Belgium's vision came from a plan that began in 2000. A plan to bring the country's clubs and the Federation together, to have consistency and to implement best practices for youth development. This idea has been a focus during the first weeks of the U.S. Soccer Academy Director Course and it continued this week as clubs engaged in dialogue, sharing what's worked in their environments.

Hassan Nazari, Academy Director of Dallas Texans, asked an insightful question about their progress: where is the plan now, in 2017? "The plan is not static," Kris stated. The Belgian FA is openly looking at how the game is evolving so that it can create the next generation of top-level players. The current generation helped Belgium reach its first-ever FIFA No. 1 ranking in 2015. As the discussion continued, Kris said the Federation and clubs "must continue finding ways to add to the plan and update."

To achieve this, the FA's entire technical staff (from the U-14 level upwards), the Coaching Education staff and the Development staff come together every two years to reflect and update the vision.

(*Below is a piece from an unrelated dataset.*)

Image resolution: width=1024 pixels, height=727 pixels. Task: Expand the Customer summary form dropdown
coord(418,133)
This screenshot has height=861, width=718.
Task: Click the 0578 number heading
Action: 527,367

He outlined the planning process in the following steps:

  1. Inspiration
  2. Collaborate and Find Agreement (between clubs and Federation)
  3. Commit (to the plan) and Put It on Paper

Jokingly, he added a fourth step for the group. As you say in America...

  1. Just Do It.

Change isn't easy. He said it took a major switch in coaching mentality.

"Coach education is the beginning of the story…You have to:

Stop thinking about your team and the results.
Start thinking about the individual players."

At the elite youth level in Belgium, there are no tables (results or scores) until the age of 13. It's the same standard for the Development Academy's U-12 level.

"Now they don't think about results…(they're) focused on players' development. As a player, winning is important, but the coach must think about development and winning."

The focus on development at a young age means that players are encouraged to take risks and make their own decisions. The result is the development of players who are masterful one-on-one, both attacking and defending.

The visit included an opportunity to exchange ideas over lunch and a coffee break between Kris and many of the Academy Directors and Technical Advisors. As the group departed, we paused for a quick photo in front of the newly-constructed Federation headquarters and took with us the spirit of their vision for our week ahead: to share ideas and work together.